Start of Block

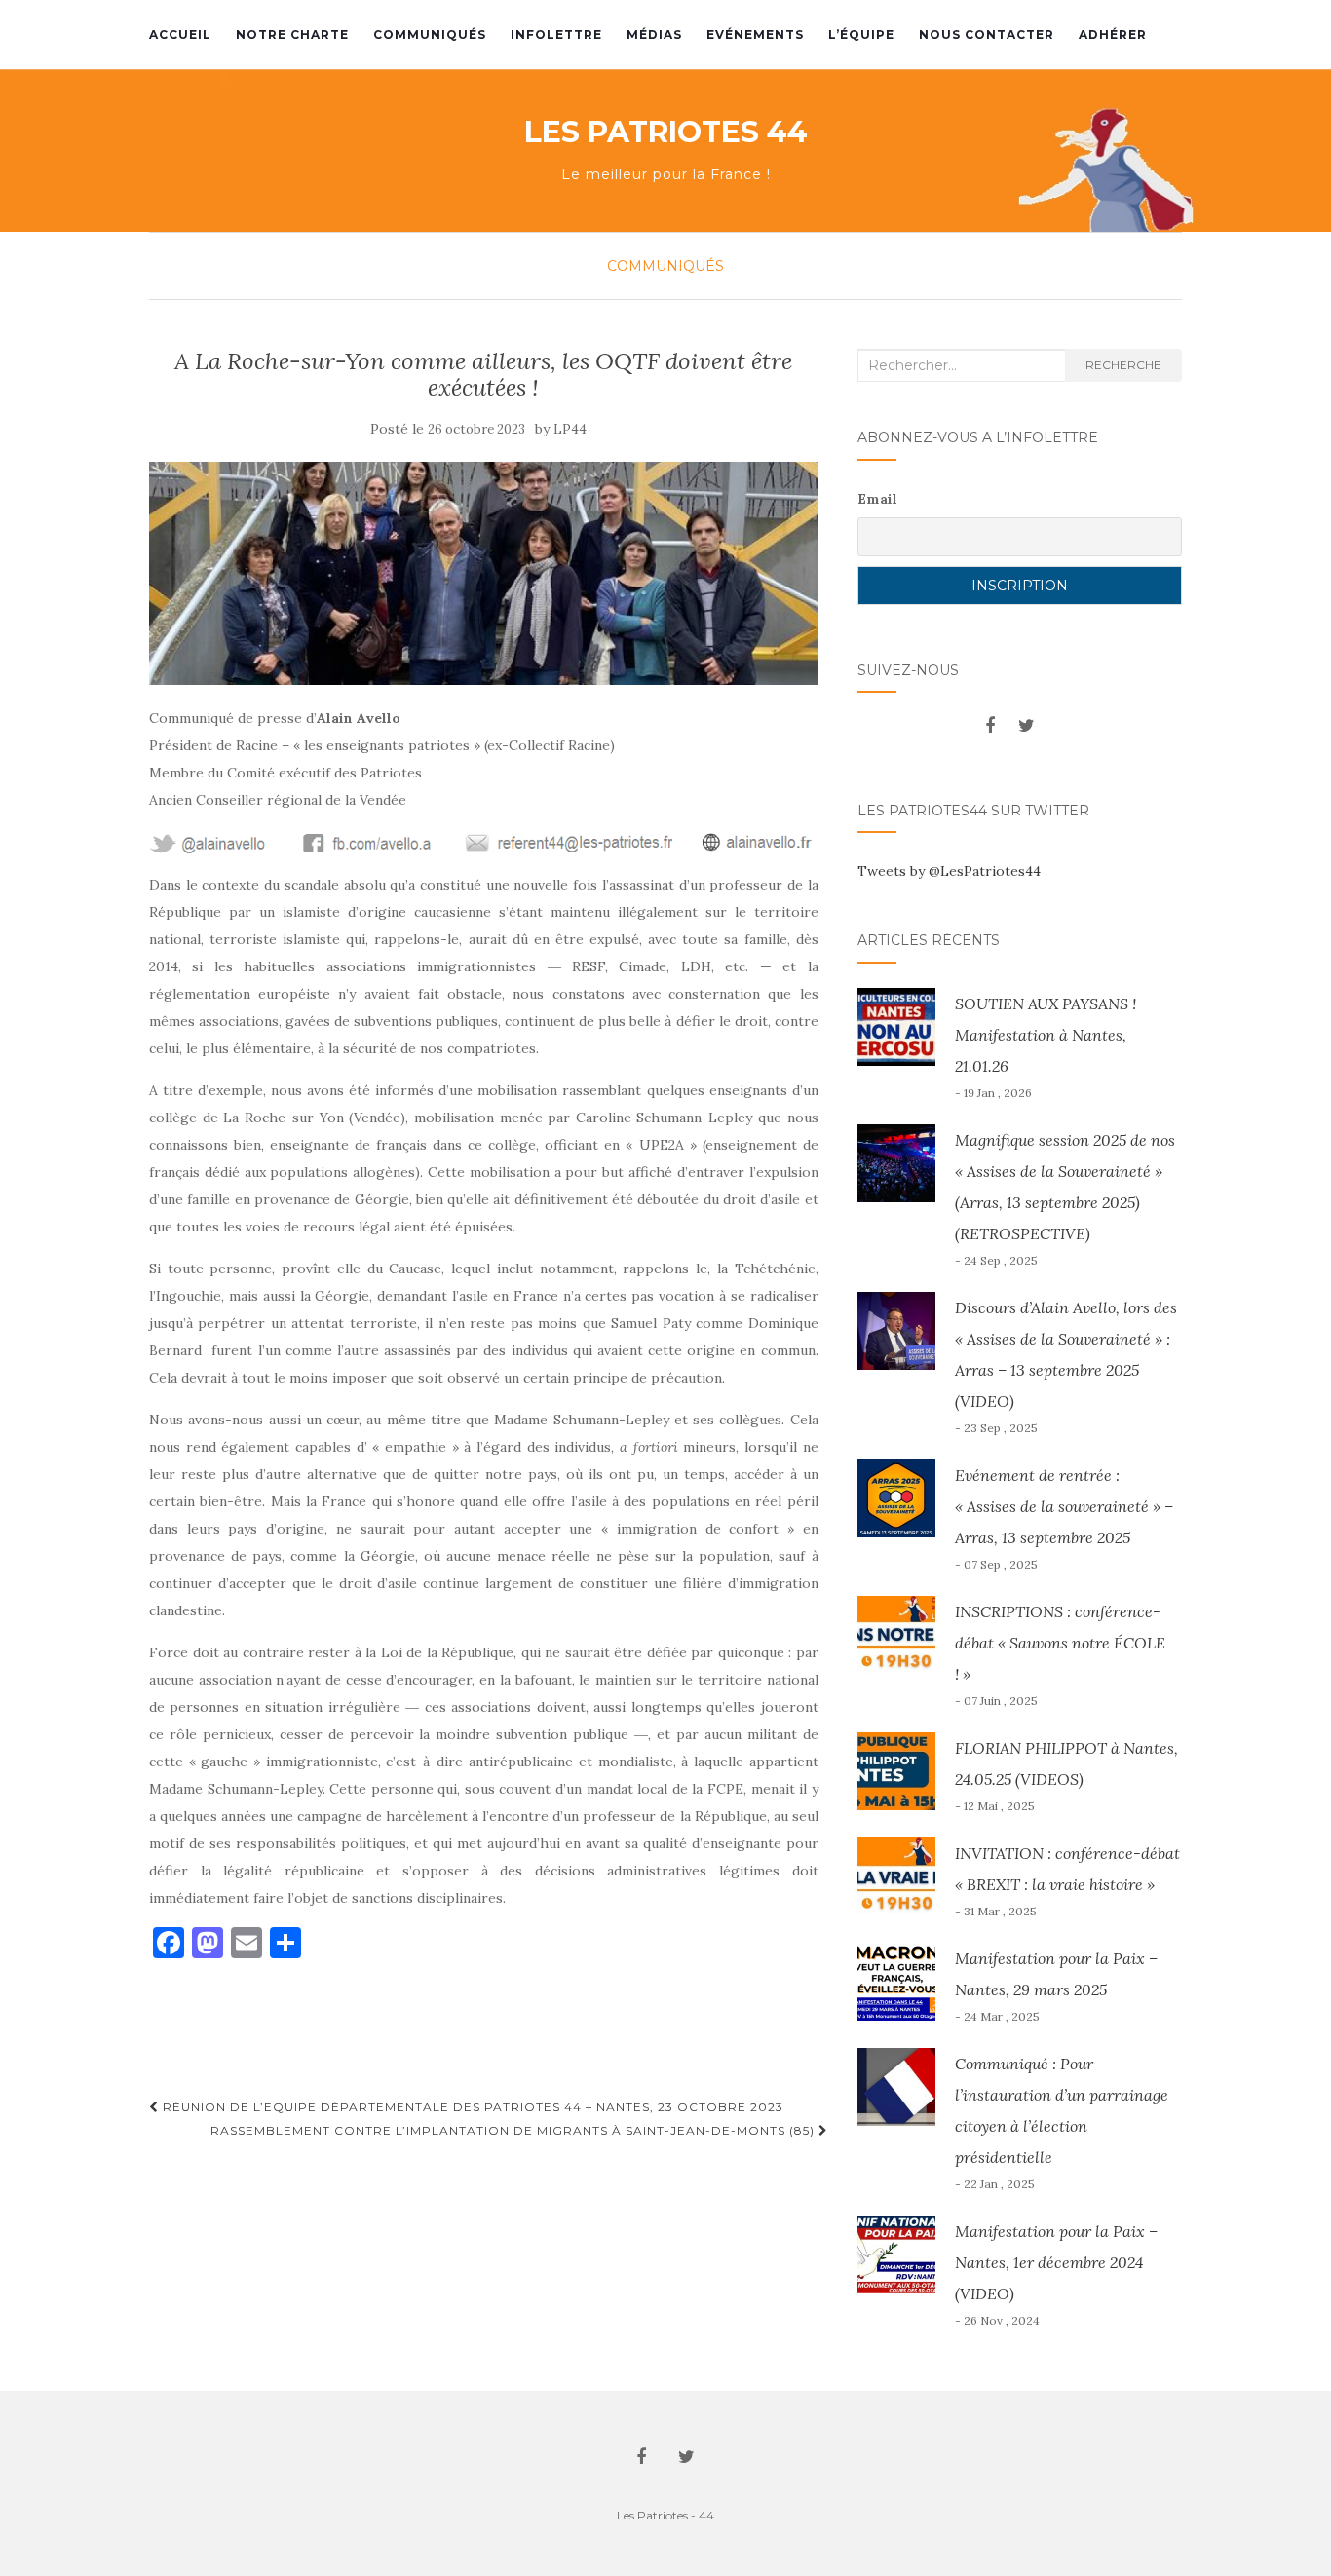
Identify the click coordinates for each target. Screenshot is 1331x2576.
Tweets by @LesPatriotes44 (949, 871)
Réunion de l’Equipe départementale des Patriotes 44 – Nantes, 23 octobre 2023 (471, 2107)
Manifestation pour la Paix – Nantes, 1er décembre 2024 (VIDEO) (1056, 2262)
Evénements (755, 34)
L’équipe (861, 34)
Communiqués (429, 34)
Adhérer (1113, 34)
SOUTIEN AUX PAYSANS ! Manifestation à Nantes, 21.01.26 (1045, 1035)
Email (877, 499)
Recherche (1123, 365)
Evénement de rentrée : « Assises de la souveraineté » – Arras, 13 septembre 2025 (1064, 1506)
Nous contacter (986, 34)
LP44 (570, 429)
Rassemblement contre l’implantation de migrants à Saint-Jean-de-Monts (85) (514, 2130)
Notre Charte (292, 34)
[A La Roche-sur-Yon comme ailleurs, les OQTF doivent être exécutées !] (483, 573)
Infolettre (556, 34)
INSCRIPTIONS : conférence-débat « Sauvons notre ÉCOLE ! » (1060, 1643)
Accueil (180, 34)
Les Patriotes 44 (666, 132)
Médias (654, 34)
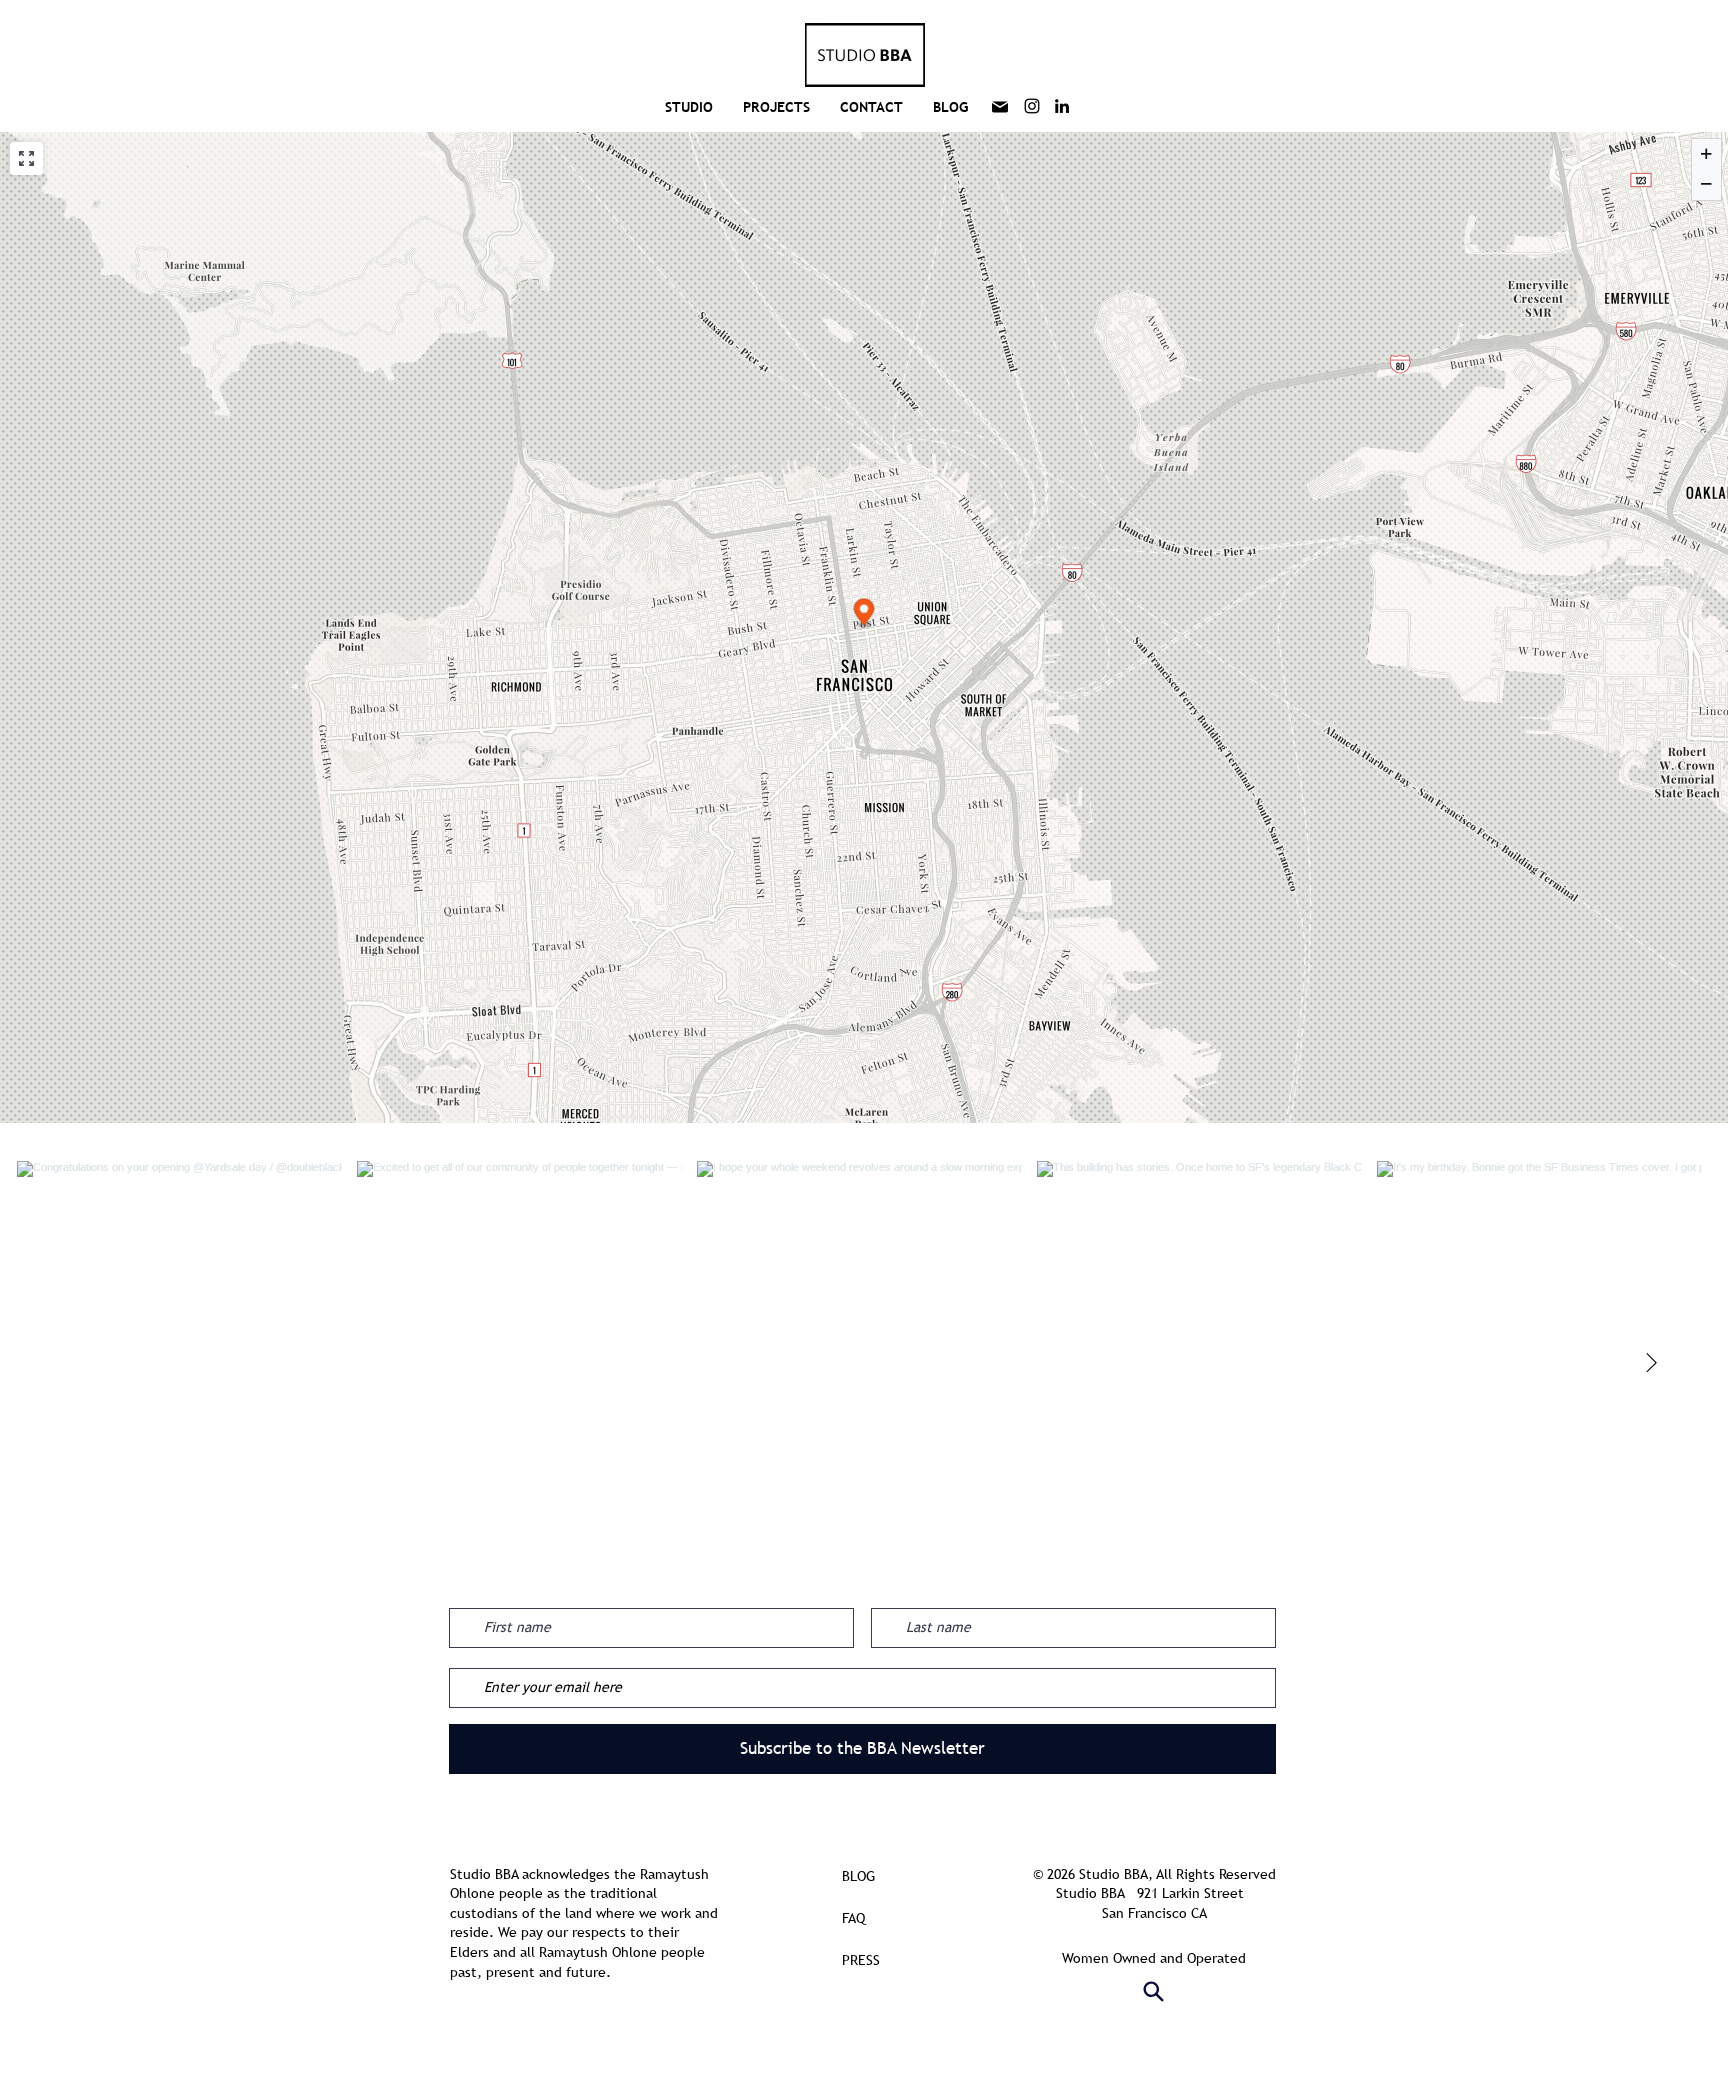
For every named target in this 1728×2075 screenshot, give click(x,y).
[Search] (1154, 1992)
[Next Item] (1651, 1363)
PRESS (861, 1960)
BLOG (858, 1876)
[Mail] (999, 107)
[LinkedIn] (1062, 106)
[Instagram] (1032, 106)
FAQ (853, 1918)
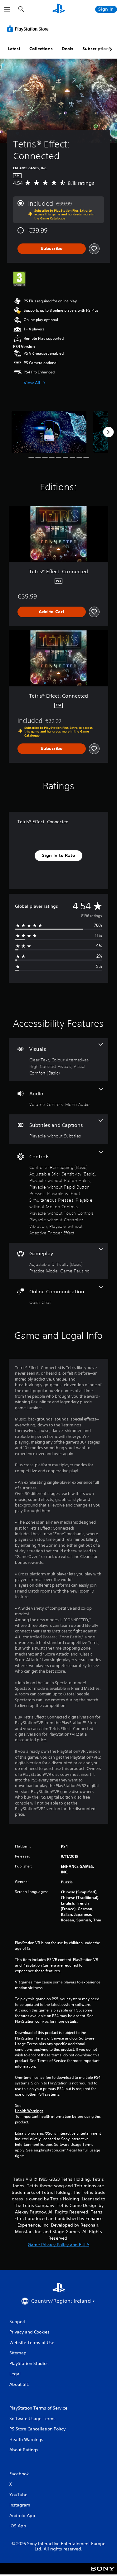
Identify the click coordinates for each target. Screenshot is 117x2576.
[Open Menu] (7, 9)
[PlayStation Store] (29, 29)
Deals (67, 48)
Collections (41, 48)
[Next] (108, 432)
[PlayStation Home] (58, 9)
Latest (14, 48)
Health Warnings (29, 2110)
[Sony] (103, 2573)
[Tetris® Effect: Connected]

End of Block

Exercise details:
Reproduce every line in the data that has the word "Nantes" in it.

Answer for the task:
Réunion de l’Equipe départementale des Patriotes 44 – Nantes, 23 octobre 2023 (471, 2107)
Manifestation pour la Paix – Nantes, 1er décembre 2024 (VIDEO) (1056, 2262)
SOUTIEN AUX PAYSANS ! Manifestation à Nantes, 21.01.26 (1045, 1035)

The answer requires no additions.